En mi tardía adolescencia, me convertí en la autora de dos o tres novelas cuyo argumento y personajes me siguen pareciendo interesantes, a día de hoy, pero que adolecían de ciertos errores de principiante cuyo origen se encontraba en mi poca experiencia vital. Contradicciones, incongruencias relacionadas con una visión del mundo incompleta. El género de la novela exige una madurez que no es tan necesaria, por ejemplo, en poesía. Porque esta nace de una expresión de sentimientos, por mucho que después haya que limar y modelar ese chorro emocional, pero la novela ha de presentar una coherencia, incluso la de género fantástico. Y yo, a los 17 años, todavía era muy inmadura. Por eso, cuando la poesía se cruzó en mi camino, la abracé y me perdí por su senda de hojas otoñales y recuerdos azules. Los poemas nacían casi sin pretenderlo; tal vez mientras estudiaba un examen, en una clase especialmente aburrida o al comprobar que el chico que me gustaba tardaba más de lo normal en responderme un mensaje. Y publiqué varios poemarios, gané algún premio y la gente me llamaba «poeta».

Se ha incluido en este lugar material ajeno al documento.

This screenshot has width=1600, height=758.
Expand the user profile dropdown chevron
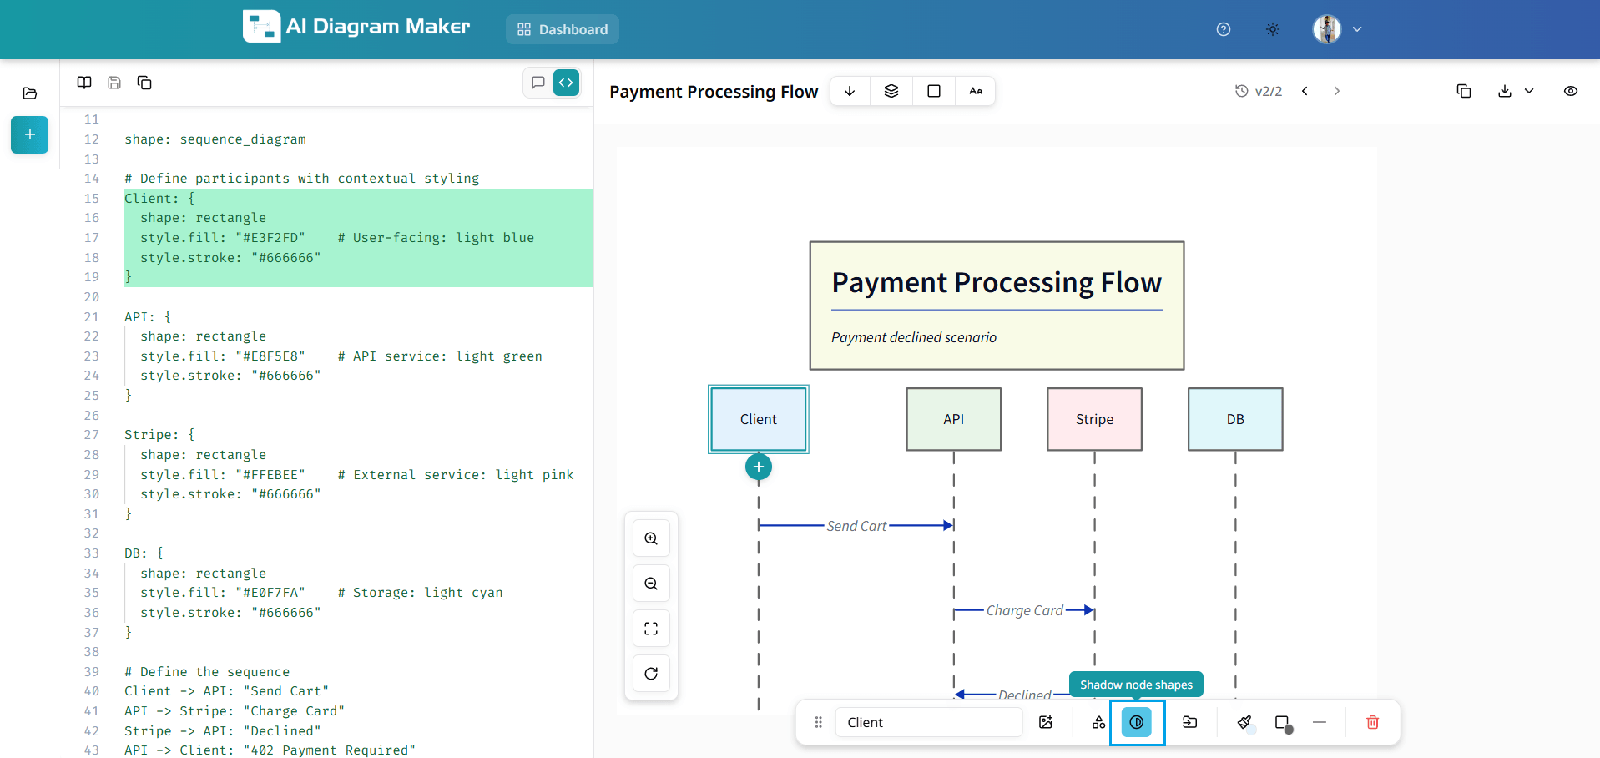1357,29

La poesía se había alineado con mi cotidianidad sin apenas restarme tiempo. No hubiese podido ocurrir lo mismo con la novela, porque esta exige no solo madurez vital, sino dedicación, trabajo, frecuencia. Es muy complicado escribir una narración extensa sin reservar unas horas a la semana para ir avanzando. La novela carece de la espontaneidad con la que surge la poesía, que a menudo es chispa o explosión, aunque después –insisto– haya que elaborarla. Y no todo el mundo dispone de ese tiempo.

Cuando conseguí mi plaza de profesora, lo primero que hice fue comenzar una novela. Con la estabilidad laboral asegurada, no resultaba tan difícil encontrar un ratito cada día. A los 28 años, mi visión del mundo era más completa, aunque todavía tuviera mucho que aprender. Pero a esa edad una ya ha comprendido que, ciertamente, las princesas de cuentos de hadas no existen, que nunca llegarás a Hollywood más que con una tarjeta de «visitante» y que, probablemente, publicarás libros, pero nadie te estudiará cuando ya no vivas. Y es entonces cuando nacen los escritores.

En mi caso, me di cuenta de que, en realidad, sí que había sido una princesa, una actriz de cine y mucho más. Fui Charlie adentrándose en la Fábrica de Chocolate, Hermione Granger practicando hechizos en Hogwarts, Augusto Pérez revelándose ante su autor y Fortunata enamorada sin esperanza de Juanito Santacruz. Porque en los libros podemos ser todo lo que nunca seremos. Porque los novelistas son creadores de mundos.

Hace unos días recibí la feliz noticia: en diciembre, saldrá a la venta mi segunda novela, de género negro. Una niña que quería ser princesa se pasó toda la tarde sonriendo.